*** Opening EXTRACTED ENTRIES ***

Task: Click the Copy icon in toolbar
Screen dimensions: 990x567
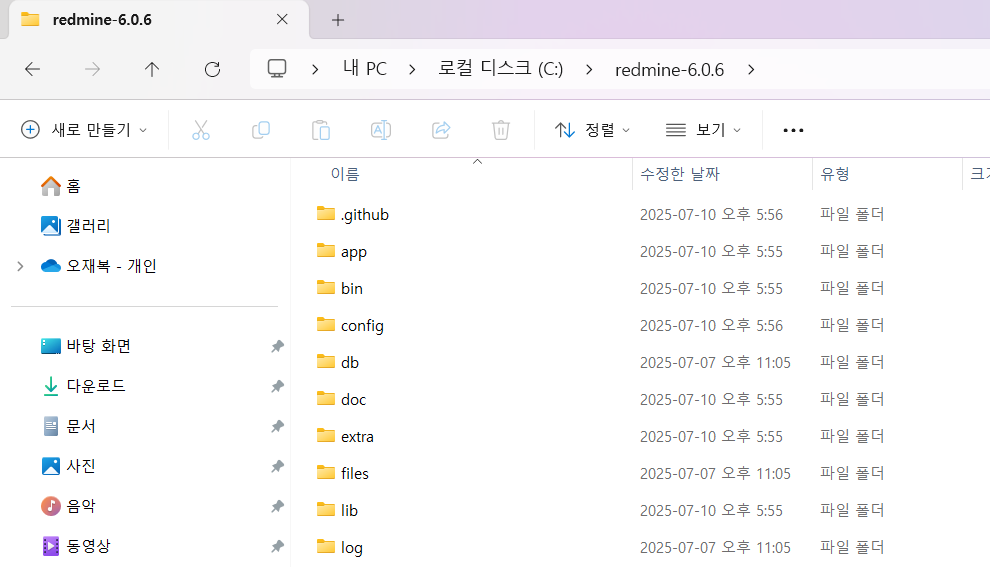Action: [261, 130]
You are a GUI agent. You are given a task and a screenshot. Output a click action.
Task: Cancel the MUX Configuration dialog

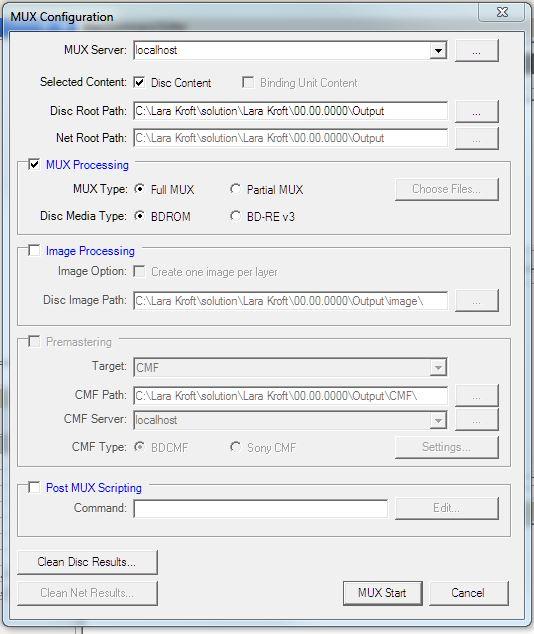pyautogui.click(x=468, y=593)
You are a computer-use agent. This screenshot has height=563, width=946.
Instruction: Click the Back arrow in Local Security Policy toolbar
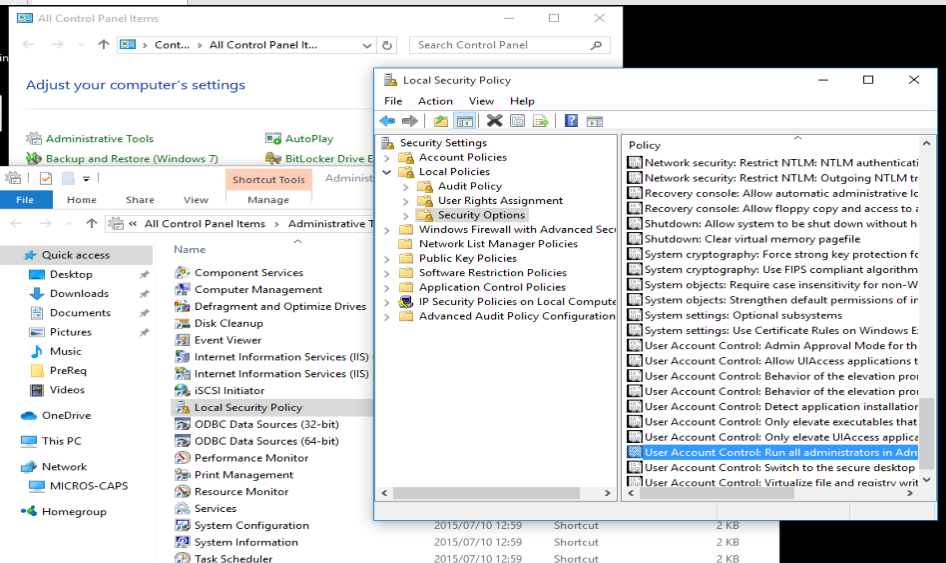tap(388, 121)
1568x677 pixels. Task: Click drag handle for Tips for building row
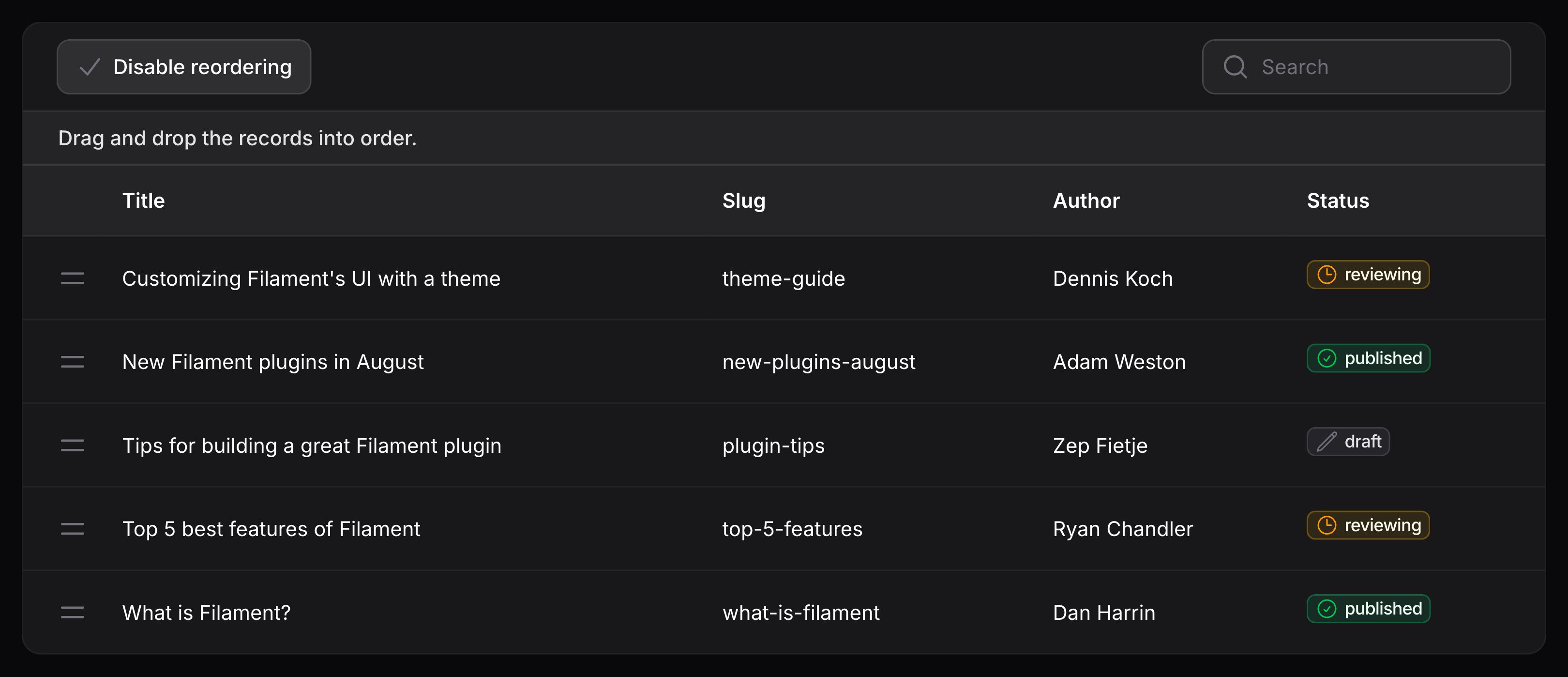click(x=73, y=446)

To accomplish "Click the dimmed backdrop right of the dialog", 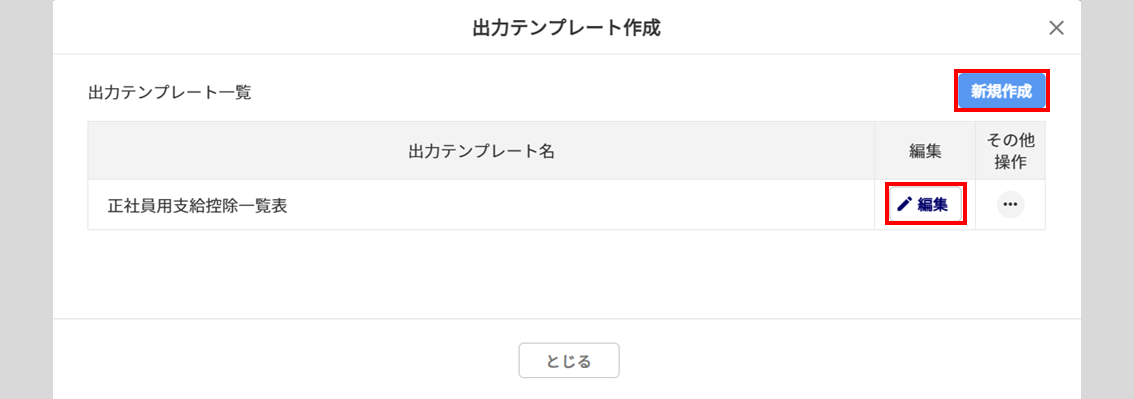I will [1107, 200].
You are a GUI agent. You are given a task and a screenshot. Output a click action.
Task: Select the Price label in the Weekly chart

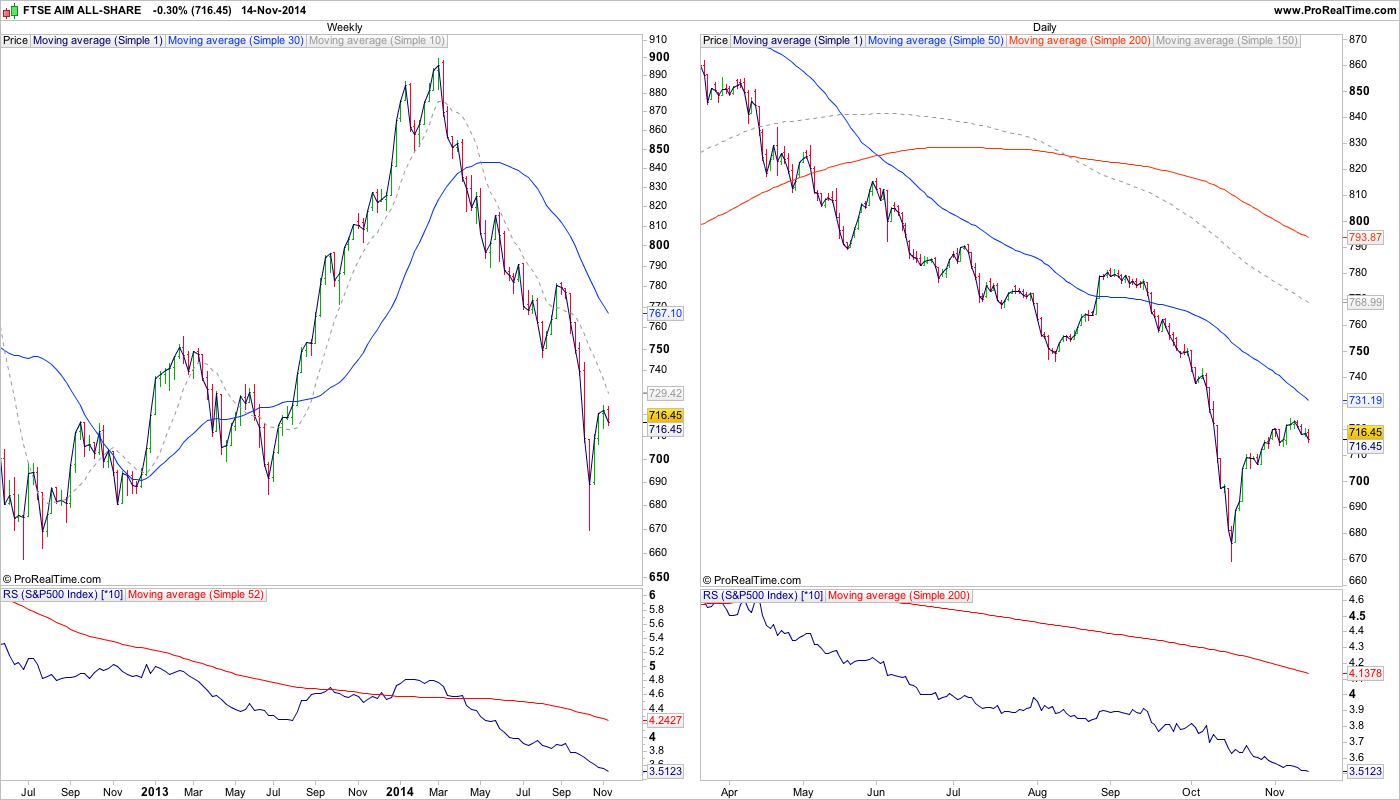click(x=16, y=41)
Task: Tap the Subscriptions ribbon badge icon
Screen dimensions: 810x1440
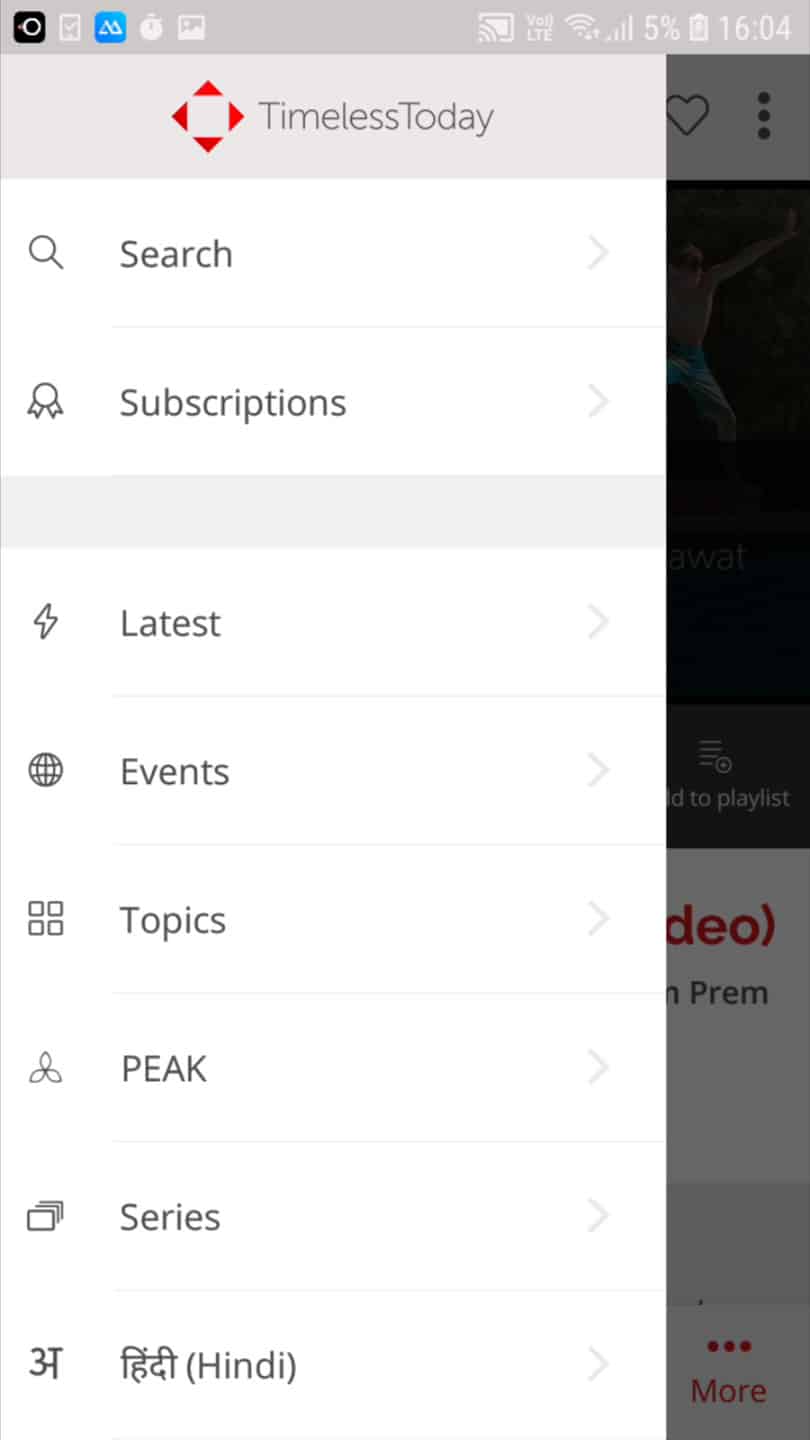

*** Closing EXTRACTED ENTRIES ***

* _WHAT NEEDS TO BE DONE_:
Pull each line containing the word "icon" out of the data above.

* _OUTPUT FOR THIS TASK_:
Task: Click the Copy icon in toolbar
Task: Tap the Subscriptions ribbon badge icon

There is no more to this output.